Texte établi par Jean-Baptiste Sauvan, François Charles LiskenneAsselin (Volume 2p. 1010-1012).
FRAGMENS
DU

LIVRE TRENTE-CINQUIÈME.


I.


La guerre de feu.


Le nom de guerre de feu a été donné à celle que les Romains firent contre les Celtibériens. La manière dont fut conduite cette guerre et la série continuelle des combats qui s’y livrèrent sont vraiment dignes d’admiration. Les guerres germaniques et asiatiques sont habituellement terminées en une seule bataille, rarement en deux ; et les batailles elles-mêmes se décident la plupart du temps par le premier choc et par l’attaque de toutes les troupes. Il en fut tout autrement dans la guerre dont nous parlons. C’était ordinairement la nuit qui mettait fin aux combats, attendu que les deux partis résistaient avec courage, et quelque fatigués qu’ils fussent, ils refusaient de donner aucun repos à leurs forces physiques, et qu’ensuite, comme ayant regret d’avoir quitté un instant le combat, ils revenaient avec une vigueur nouvelle et recommençaient le combat. L’hiver put à peine faire cesser toute guerre et arrêter tout combat partiel. Si jamais guerre mérita le nom de guerre de feu, ce fut certes celle-là. (Apud Suidam in Πύρινος πόλεμος.) Schweighæuser.


Les Belles et les Tithes, alliés du peuple romain, députent à Rome. — Les Arévaques, ses ennemis, y députent aussi. — Guerre contre ces derniers. — Courage de Scipion Æmilianus.

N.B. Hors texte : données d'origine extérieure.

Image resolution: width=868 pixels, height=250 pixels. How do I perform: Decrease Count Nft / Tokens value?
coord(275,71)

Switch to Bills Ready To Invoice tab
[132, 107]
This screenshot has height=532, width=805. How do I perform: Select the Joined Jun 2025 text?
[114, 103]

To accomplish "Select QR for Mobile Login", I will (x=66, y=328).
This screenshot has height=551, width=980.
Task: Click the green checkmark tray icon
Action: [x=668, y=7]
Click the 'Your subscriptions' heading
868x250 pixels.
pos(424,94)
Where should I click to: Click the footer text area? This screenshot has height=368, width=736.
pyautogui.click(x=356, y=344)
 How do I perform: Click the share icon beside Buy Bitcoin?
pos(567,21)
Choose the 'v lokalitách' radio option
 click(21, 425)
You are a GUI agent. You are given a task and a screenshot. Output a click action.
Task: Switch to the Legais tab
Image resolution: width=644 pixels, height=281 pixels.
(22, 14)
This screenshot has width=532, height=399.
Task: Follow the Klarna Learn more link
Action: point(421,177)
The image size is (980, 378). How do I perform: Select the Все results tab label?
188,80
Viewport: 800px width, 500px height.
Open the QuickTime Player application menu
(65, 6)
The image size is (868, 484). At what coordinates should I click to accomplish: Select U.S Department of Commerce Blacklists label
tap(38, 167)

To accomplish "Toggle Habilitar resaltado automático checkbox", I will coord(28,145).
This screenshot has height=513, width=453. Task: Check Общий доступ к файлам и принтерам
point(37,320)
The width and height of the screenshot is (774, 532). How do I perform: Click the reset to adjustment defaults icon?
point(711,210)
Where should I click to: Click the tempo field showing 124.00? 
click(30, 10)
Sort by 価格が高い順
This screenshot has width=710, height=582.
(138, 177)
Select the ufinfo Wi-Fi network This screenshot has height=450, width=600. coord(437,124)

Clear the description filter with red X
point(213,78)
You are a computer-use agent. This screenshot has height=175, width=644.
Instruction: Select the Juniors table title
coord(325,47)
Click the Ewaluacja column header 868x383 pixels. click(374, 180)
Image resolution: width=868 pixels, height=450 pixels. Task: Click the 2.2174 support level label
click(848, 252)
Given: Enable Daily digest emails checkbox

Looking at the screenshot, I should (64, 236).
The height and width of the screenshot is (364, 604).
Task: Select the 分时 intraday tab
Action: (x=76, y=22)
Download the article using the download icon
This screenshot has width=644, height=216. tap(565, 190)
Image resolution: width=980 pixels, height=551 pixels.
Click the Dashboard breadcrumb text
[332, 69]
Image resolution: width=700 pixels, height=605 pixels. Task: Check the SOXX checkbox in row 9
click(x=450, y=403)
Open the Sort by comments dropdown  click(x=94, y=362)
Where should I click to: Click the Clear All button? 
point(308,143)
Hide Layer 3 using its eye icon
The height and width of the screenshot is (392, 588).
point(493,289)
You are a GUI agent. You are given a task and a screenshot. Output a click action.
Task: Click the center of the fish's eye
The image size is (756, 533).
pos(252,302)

Après la trève faite avec Marcus Claudius, les Celtibériens envoyèrent des ambassadeurs à Rome, et se tinrent tranquilles en attendant la réponse. Marcellus profita aussi de cet intervalle pour marcher contre les Lusitaniens. Il prit d’assaut Nergobrix, leur capitale, et passa l’hiver à Cordoue. Les députés des Belles et des Tithes, comme amis du peuple romain, furent reçus dans Rome ; pour les Arévaques, dont on était mécontent, on leur ordonna de séjourner sous des tentes au-delà du Tibre, jusqu’à ce que leur affaire eût été discutée. Le temps venu d’avoir audience du sénat, le consul les y conduisit séparément. Tout Barbares qu’ils étaient, ils firent un exposé très-net et très-sensé des différentes factions de leur contrée. Ils firent voir que si l’on ne punissait pas ceux qui avaient pris les armes contre les Romains comme ils méritaient d’être punis, ils ne manqueraient pas, dès que l’armée consulaire serait sortie du pays, de fondre sur les amis des Romains et de les traiter comme des traîtres à leur patrie ; que si leur première faute demeurait impunie, bientôt ils brouilleraient de nouveau, et qu’après avoir résisté à la puissance romaine, il leur serait aisé d’entraîner dans leur parti toute l’Espagne. Sur ces raisons ils demandèrent, ou qu’il y eût toujours une armée en Espagne, et qu’un consul fût envoyé chaque année pour protéger les alliés et les venger des insultes des Arévaques, ou qu’avant d’en retirer les légions, on tirât de la rébellion des Arévaques une vengeance si éclatante, quelle inspirât de la terreur à quiconque serait tenté de suivre leur exemple.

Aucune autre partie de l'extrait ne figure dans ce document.